Son zamanlarda kasabamıza bir UFO dadandı. Devamlı müşterimiz gibi değişik zamanlarda başka, başka kişilere görünmüştü hep. Eskiden uçan daire derdik uzaydan gelen hava gemilerine. Zamana uyduk, bu günlerde UFO diyoruz bu esrarengiz makinalara.
Bundan üç yıl önce mahalle muhtarımız Selim Selamet gecenin bir vaktinde dar yollarda yürürken yeni kazılan bir çukura düşer. Ayaklarını bedenini yoklar. Orasını burasını sıvazlar, ahhh, off.. ufff...ufff...türünden ağlamaklı sesler çıkarır. Canhıraş bir vaziyette barbar bağırır. İmdat ister medet umar, yardım bekler ama nafiledir. Kasaba ahalisi derin uykulardadır, uykuların en tatlısında renkli rüyalar görmektedirler. Hiç kimseden bir gram fayda yoktur. Ancak dünya yörüngesine henüz girmiş olan bir uzay aracı hızla kasabamıza ulaşır. Uff, uff, uff seslerine kayıtsız kalamaz. Sesler zaten tanıdık bir kasabadan gelmektedir. Büyük meydana yeşil mavi ışıklar saçarak acil gürültüsüz bir iniş yapar. İki yanında fosforlu ZIRT PIRT yazılarını gören muhtar UFO'dakilerden yardım diler.

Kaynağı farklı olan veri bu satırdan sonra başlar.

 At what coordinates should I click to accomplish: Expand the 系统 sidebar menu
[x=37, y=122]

Seri bir şekilde açılan kapıdan yere sarkan merdivenlerden başta kaptan Sorbi ve mürettebatı Habu ve Ne bu isimli canlılar iner.
Her üçünün göğüslerinin sol tarafında ZP harflerinden oluşan bir logo vardır. Kaptan Sorbi diğerlerinden daha uzun boylu ve atletik yapılıdır. Mürettebattan Habu, kaptana göre daha kısa boylu astenik yapılı hayalperest bir tiptir. Nebu ise kısa boylu duygusal davranışlı bir uzay canlısıdır. Ortak yönleri ise çok zeki ve çevik olmalarıdır.

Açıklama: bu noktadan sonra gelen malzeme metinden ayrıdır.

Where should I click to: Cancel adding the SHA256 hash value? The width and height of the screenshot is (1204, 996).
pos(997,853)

Üç uzaylı, muhtar Selim Selamet'i gemilerine götürerek tedavi ederler. On on beş dakika geçer geçmez muhtar tamamen iyileşir. Eski neşesi yerine gelir. Misafirlerini ağırlamak için kasabanın tek sabahçı kahvesine davet eder. Teşekkürlerini art arda sıralar beş dakika kadar yürüyerek sabahçı kahvesine gelirler.
Uzaylılar tüm kasabalı tarafından tanındığı için kahvedekiler uzaylıları canı gönülden karşılarlar kimi çay kimisi de kahve söylerler. Muhabbetin koyulaştığı bir anda kaptan Sorbi söze girer: " Değerli dostlar, her gelişimizde bizi bi güzel ağırladınız. Sizden hiç bir zarar görmedik. Bizi her zaman dost bildiniz. Biz MAVRA gezegeninin canlıları olarak dünyanızda en misafirperver insanlar olarak sizleri gördük. Sizin Nasrettin Hoca'nız ülkemizde en tanınan insanların başında gelir. İyi ki sizleri tanımışız.
Tek bir kusurunuz, üç beş kişi bir araya geldiğinizde şu üç konuyu tartışma konusu yapmak. Yapmasanız dünyanın en iyi en çalışkan en zeki milleti siz olursunuz. Lafın burasında muhtar Selim Selamet itirazını beyan etti.: Kaptan o nasıl söz demin bizden memnun olduğunu söylüyordun Şimdi aklına ne geldi de kusur arıyorsun, hatamızı buluyorsun"....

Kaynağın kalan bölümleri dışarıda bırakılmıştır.